義父も義母も、かわいそうな娘が戻ってきたと迎え入れたし、リュシアンも、姉が何から逃げてきたのか確かめようとはしなかった。
私は手元の書類を揃える。
「村長たちは、どうなりましたか」
「二人とも侯爵家の管理所へ出向き、申請書の控えを提出しました。北の村長は三年分、南の村長は二年分です」
「回答を受け取った記録は?」
「北の村は、あなたが出した調査開始の通知が一通。南の村には、あなたが嫁ぐ前の返書が一通だけ。その後はありません」
「では、領地側の確認も」
「始まっています」
モラン公証人はベルモント家から届いた書類を鞄へ戻した。
「領民代表と、オクタヴィア殿の元夫。必要な連絡はつきました」
「次は」
「あなたの仕事についてです」
机の端に、別の紙が三枚置かれた。
「家庭教師を探している家を、三つ探しました」
一つは王都の商家。

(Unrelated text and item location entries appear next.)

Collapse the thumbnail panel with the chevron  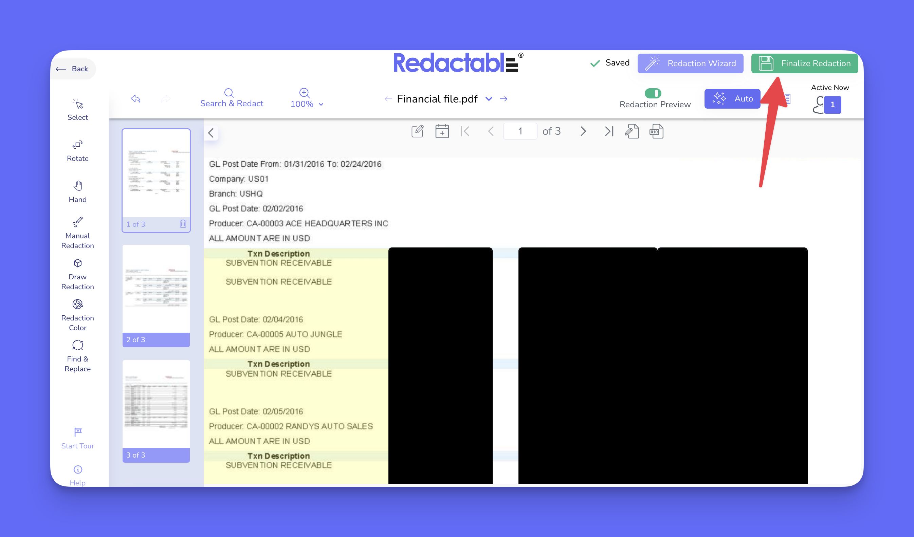click(211, 133)
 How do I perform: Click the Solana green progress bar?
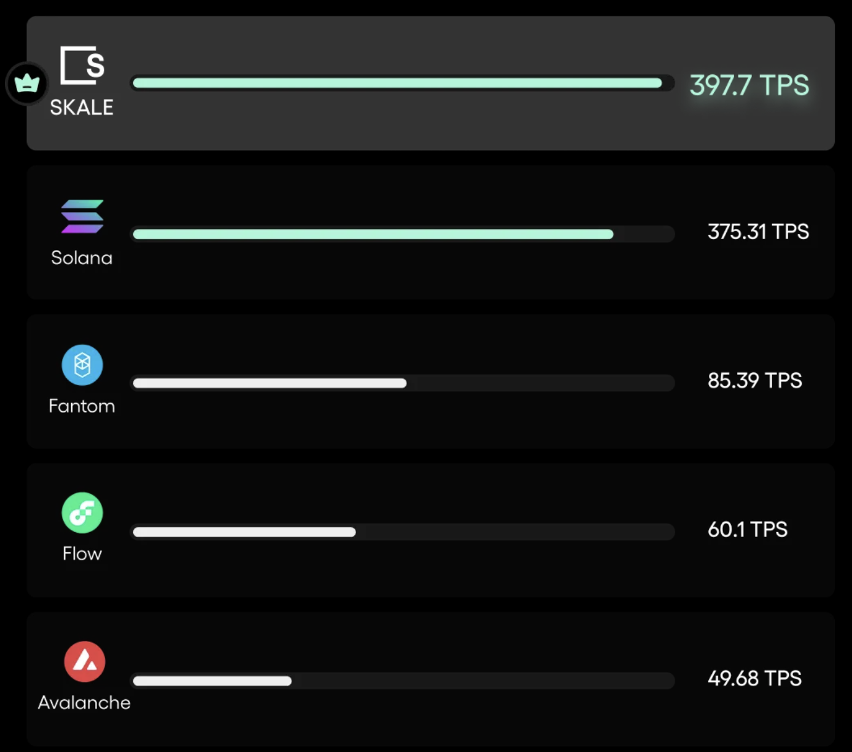(373, 234)
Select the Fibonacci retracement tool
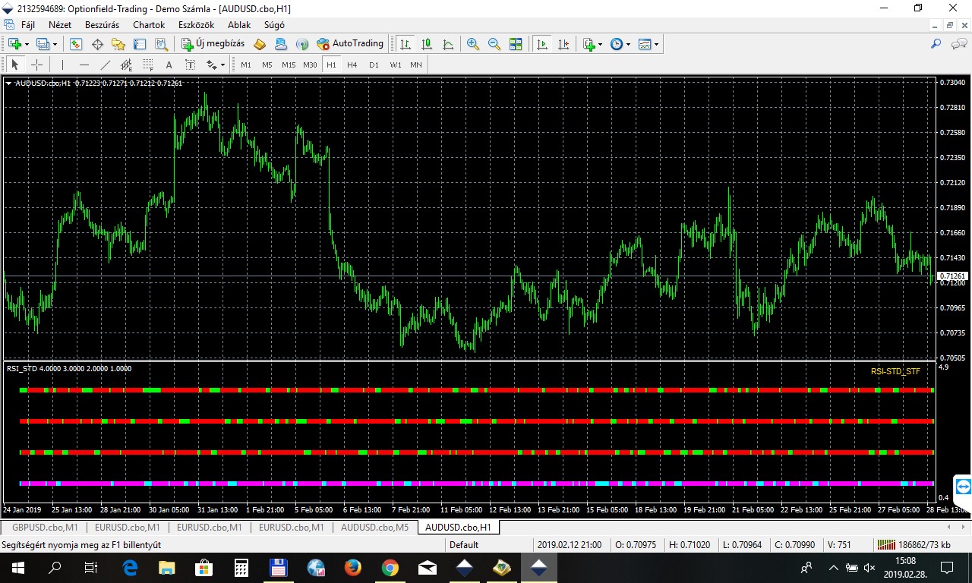 [148, 65]
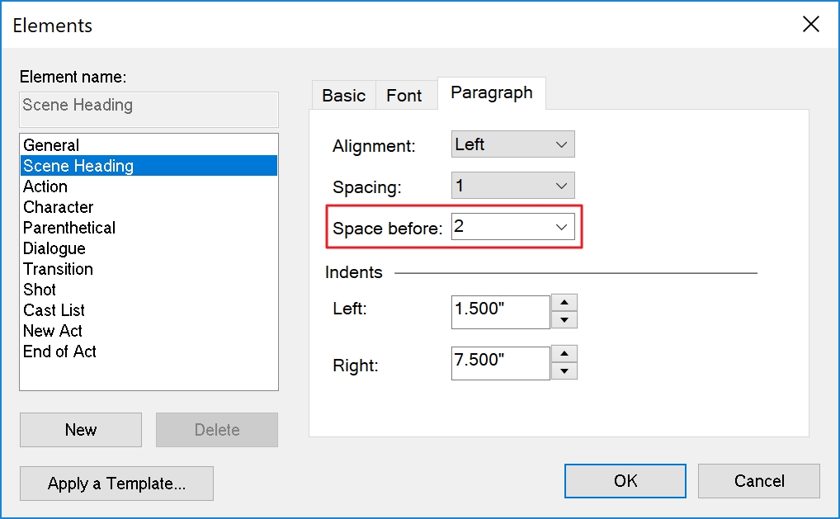Viewport: 840px width, 519px height.
Task: Increase the Left indent with up arrow
Action: click(564, 303)
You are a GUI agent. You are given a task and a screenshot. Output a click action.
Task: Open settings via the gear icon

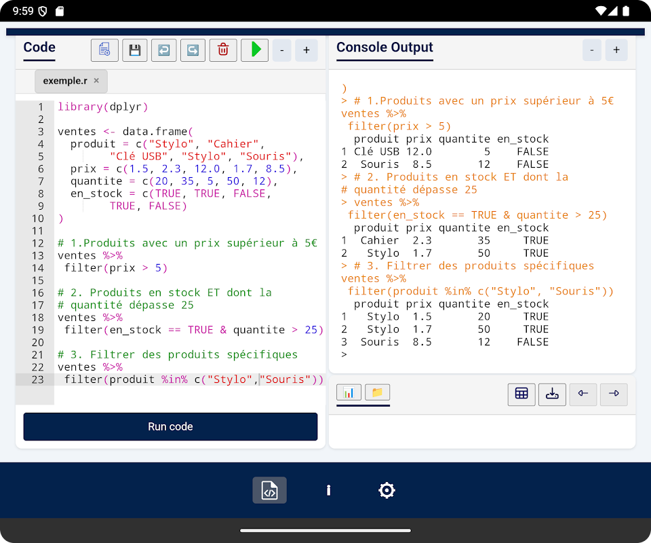(387, 490)
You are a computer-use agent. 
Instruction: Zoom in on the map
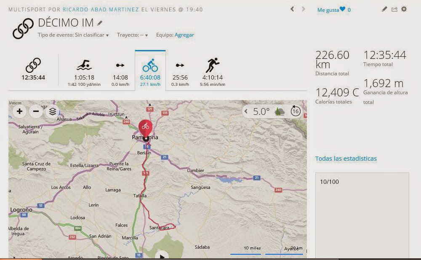[19, 111]
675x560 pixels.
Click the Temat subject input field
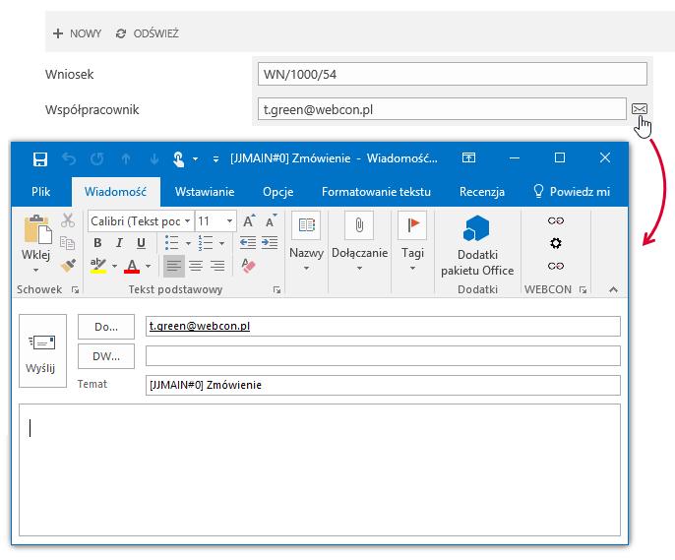[x=383, y=385]
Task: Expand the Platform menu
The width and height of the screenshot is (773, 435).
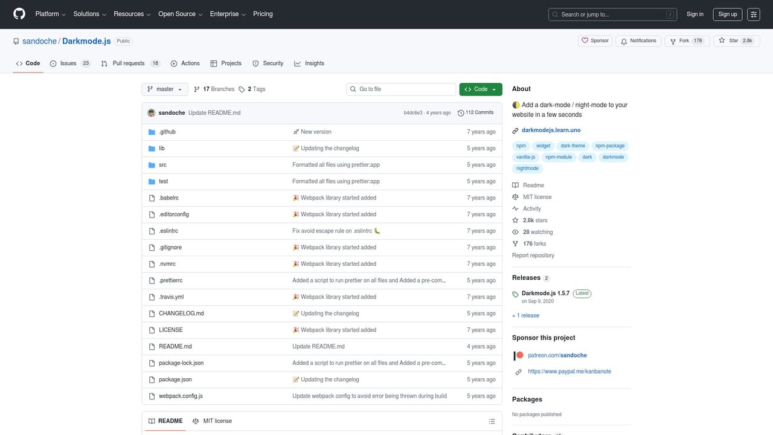Action: click(49, 14)
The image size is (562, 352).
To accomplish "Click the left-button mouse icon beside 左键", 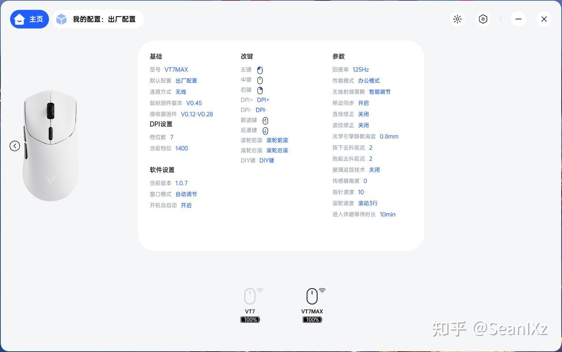I will (260, 70).
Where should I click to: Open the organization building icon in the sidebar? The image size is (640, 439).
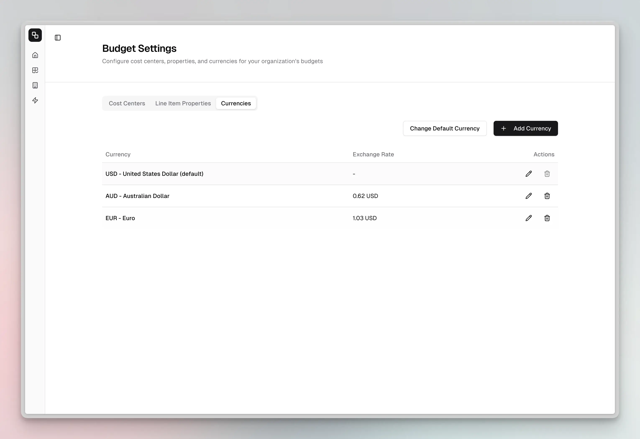tap(35, 85)
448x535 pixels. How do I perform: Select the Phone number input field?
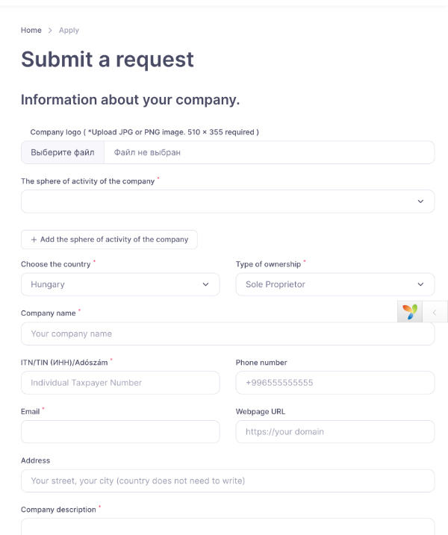(335, 383)
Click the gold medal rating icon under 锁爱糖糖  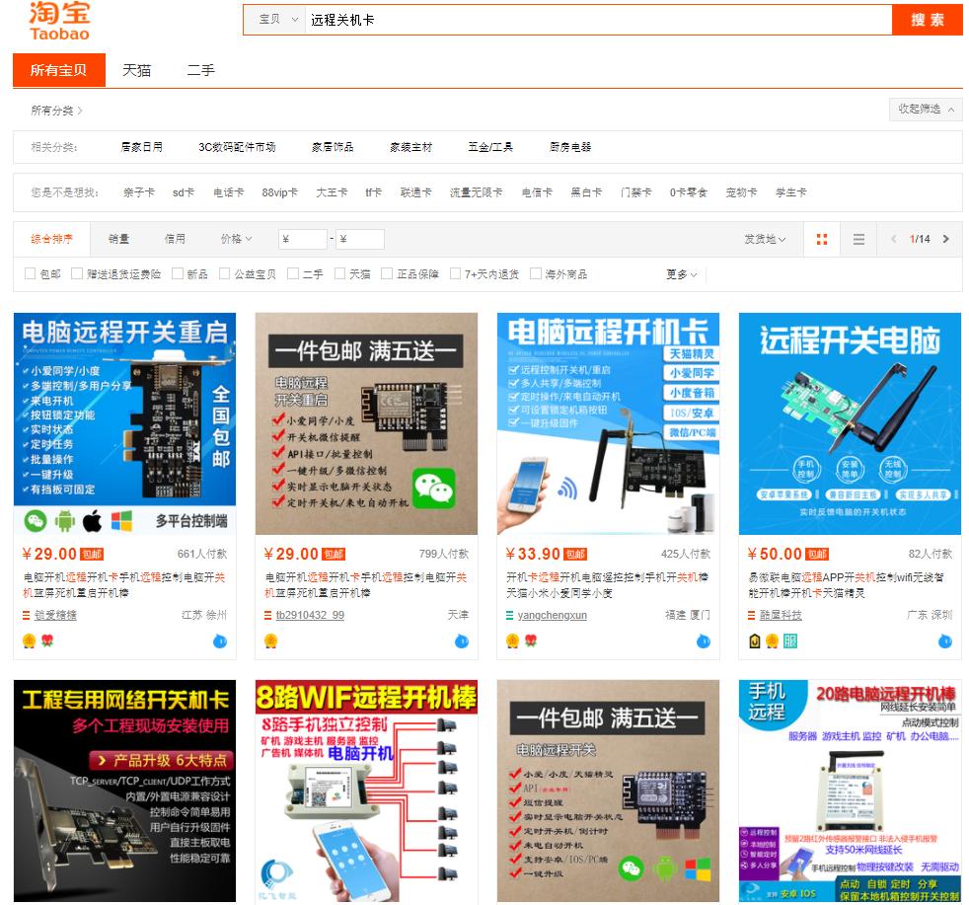tap(30, 641)
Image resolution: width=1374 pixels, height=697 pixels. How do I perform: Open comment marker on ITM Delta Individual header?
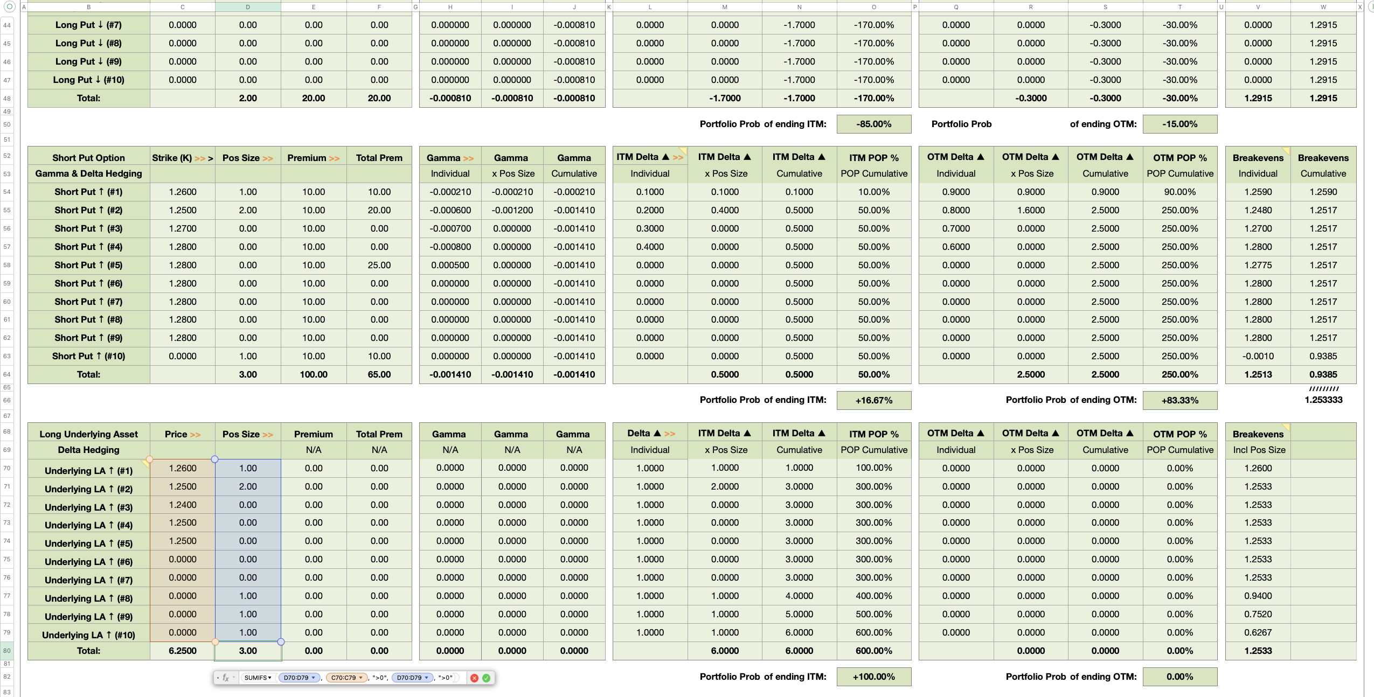[x=683, y=151]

一つは、侯爵領に近い騎士家。
最後は、王都から馬車で半日ほどの場所に領地を持つ男爵家だった。
「それでは、マルタと二人で雇ってもらえる家は?」
「この男爵家です」
モラン公証人が最後の紙を押し出した。
「妻を亡くした当主と、九歳の娘が一人。家庭教師に加え、子供部屋を見られる侍女を探している」
「私が伯爵家の夫人だったことは?」
「伝えます。領地と家政の実務経験も」
「離婚前でも、面会できますか?」
「先方は事情を承知した上で会うと言っています」
紙には、男爵家の名と、面会できる日が三つ書かれている。そのうち最も早い日は、五日後だった。
「行きます!」
答えると、モラン公証人は一度だけうなずいた。
「では、そのように手配しましょう」
屋敷へ戻る馬車の中で、男爵家の紙を読み直した。
九歳の娘――家庭教師――住み込み――マルタの雇用も可能。
まだ決まったわけではない。面会して、断られることもある。
それでも初めて、ランフォード家を出たあとの一日を具体的に思い浮かべた。
朝、子供と食事をして、授業の支度をする。領地の報告書ではなく、読み書きや歴史の本を開く。夜には、自分の仕事を終えて眠る。
……新鮮な想像だ。
*
屋敷へ戻ると、玄関広間の小卓に灰色の封書が置かれていたが、食堂から移されただけで、封は切られていなかった。